• MATERIAL PROVIDED:
+ + + +

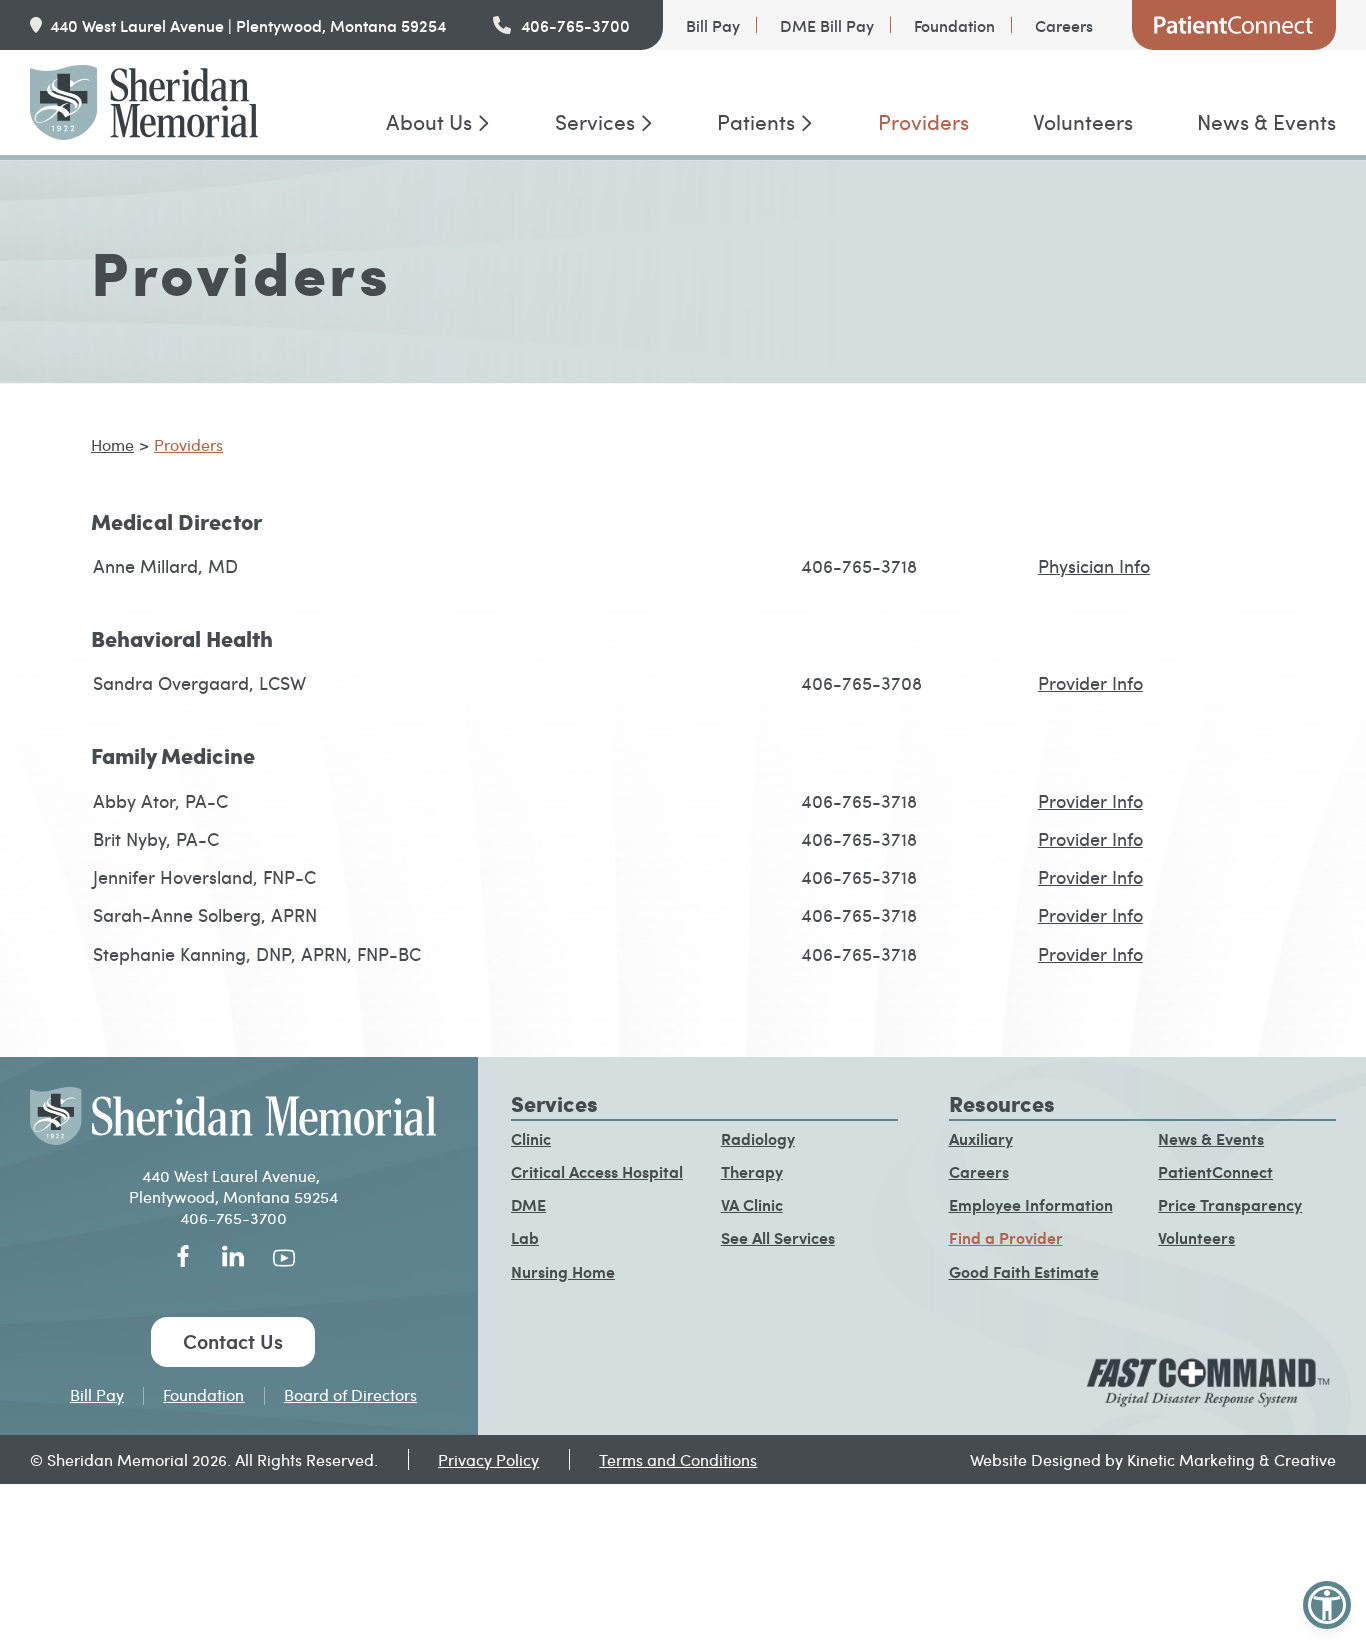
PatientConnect (1234, 25)
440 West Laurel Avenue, (233, 1175)
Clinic (531, 1138)
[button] (1327, 1605)
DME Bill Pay (827, 25)
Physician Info (1094, 565)
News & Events (1266, 121)
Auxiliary (981, 1138)
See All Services (778, 1237)
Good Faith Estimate (1024, 1271)
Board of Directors (350, 1394)
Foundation (954, 25)
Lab (525, 1237)
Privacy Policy (488, 1459)
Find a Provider (1006, 1237)
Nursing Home (563, 1271)
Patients (756, 121)
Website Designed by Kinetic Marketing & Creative (1153, 1459)
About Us (429, 121)
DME (528, 1204)
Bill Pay (713, 25)
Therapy (752, 1171)
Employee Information (1031, 1204)
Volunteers (1083, 121)
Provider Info (1090, 682)
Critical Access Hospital (597, 1171)
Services (595, 121)
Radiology (758, 1138)
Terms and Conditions (678, 1459)
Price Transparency (1230, 1204)
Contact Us (233, 1341)
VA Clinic (752, 1204)
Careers (1064, 25)
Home (112, 444)
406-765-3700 (575, 25)
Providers (923, 121)
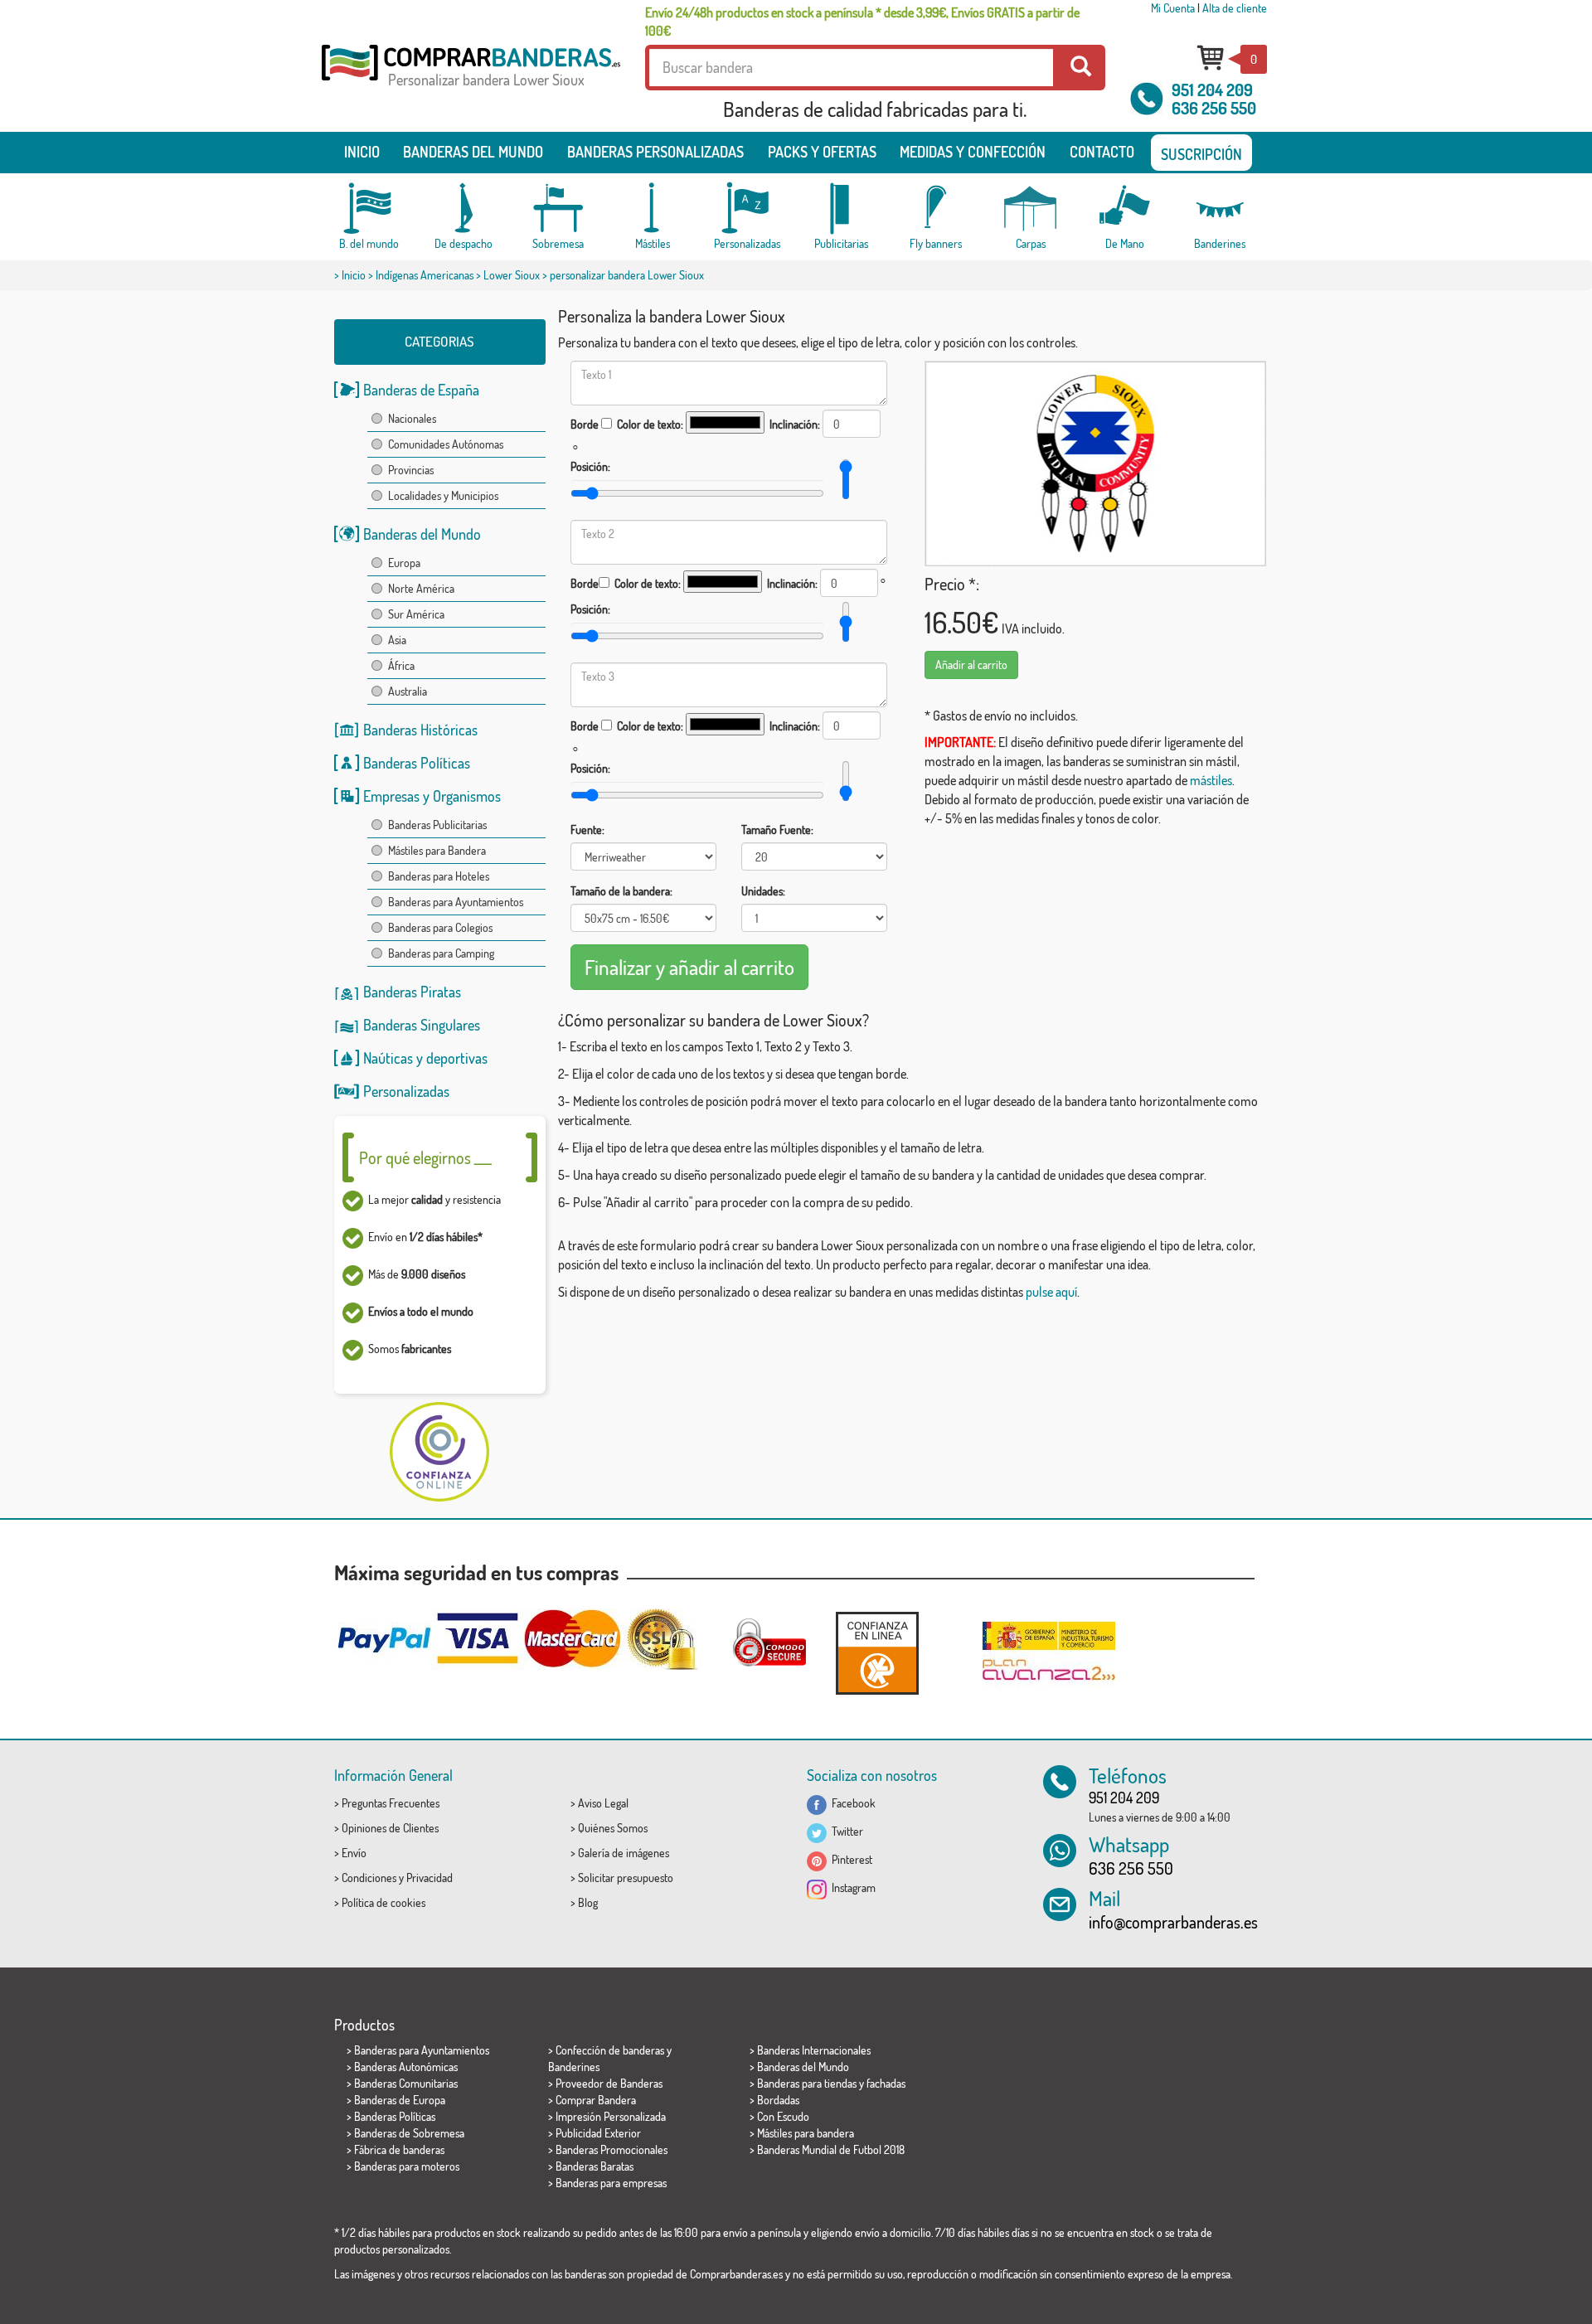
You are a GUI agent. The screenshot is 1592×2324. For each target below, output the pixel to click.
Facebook (851, 1803)
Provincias (411, 470)
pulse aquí (1051, 1291)
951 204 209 (1212, 89)
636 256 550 (1214, 108)
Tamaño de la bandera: (621, 891)
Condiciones (369, 1877)
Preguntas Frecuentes (390, 1803)
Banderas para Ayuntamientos (455, 902)
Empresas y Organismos (432, 796)
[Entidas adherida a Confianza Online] (877, 1652)
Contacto (1102, 152)
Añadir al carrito (971, 664)
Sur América (416, 614)
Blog (588, 1902)
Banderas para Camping (441, 953)
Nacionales (412, 418)
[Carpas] (1031, 208)
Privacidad (429, 1877)
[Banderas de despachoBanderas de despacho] (463, 208)
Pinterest (849, 1859)
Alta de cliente (1234, 8)
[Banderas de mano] (1125, 208)
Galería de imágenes (623, 1853)
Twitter (845, 1831)
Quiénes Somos (613, 1828)
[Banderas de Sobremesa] (558, 208)
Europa (404, 563)
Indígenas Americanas (424, 275)
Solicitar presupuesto (625, 1877)
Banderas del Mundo (422, 534)
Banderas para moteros (406, 2166)
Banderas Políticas (416, 763)
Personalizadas (406, 1091)
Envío (354, 1853)
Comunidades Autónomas (445, 444)
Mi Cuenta (1173, 8)
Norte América (421, 588)
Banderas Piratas (412, 991)
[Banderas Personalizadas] (747, 208)
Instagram (851, 1887)
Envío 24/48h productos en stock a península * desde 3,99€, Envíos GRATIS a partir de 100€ (862, 21)
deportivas (457, 1058)
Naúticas (388, 1058)
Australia (407, 691)
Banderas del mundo (473, 152)
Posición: (590, 466)
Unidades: (763, 891)
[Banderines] (1220, 208)
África (401, 665)
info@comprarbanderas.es (1173, 1922)
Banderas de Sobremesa (409, 2133)
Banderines (573, 2067)
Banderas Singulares (421, 1025)
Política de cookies (383, 1902)
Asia (397, 640)
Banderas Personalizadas (655, 152)
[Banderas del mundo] (369, 208)
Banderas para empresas (611, 2183)
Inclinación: (794, 424)
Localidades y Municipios (443, 495)
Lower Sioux (511, 275)
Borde (584, 424)
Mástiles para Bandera (437, 850)
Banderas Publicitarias (437, 825)
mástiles (1211, 780)
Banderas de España (421, 390)
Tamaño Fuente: (777, 829)
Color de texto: (650, 424)
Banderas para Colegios (440, 927)
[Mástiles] (653, 208)
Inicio (362, 152)
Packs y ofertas (822, 152)
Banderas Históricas (420, 729)
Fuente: (587, 829)
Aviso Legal (603, 1803)
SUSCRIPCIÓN (1201, 154)
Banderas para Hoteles (438, 876)
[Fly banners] (936, 208)
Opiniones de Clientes (390, 1828)
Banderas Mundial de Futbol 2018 (831, 2149)
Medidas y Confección (973, 152)
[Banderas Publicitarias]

+ + + +

• EXERCISE GOAL:
Find the word "Sobremesa" in the material, then list each line that holds it.

• OUTPUT BELOW:
[Banderas de Sobremesa] (558, 208)
Banderas de Sobremesa (409, 2133)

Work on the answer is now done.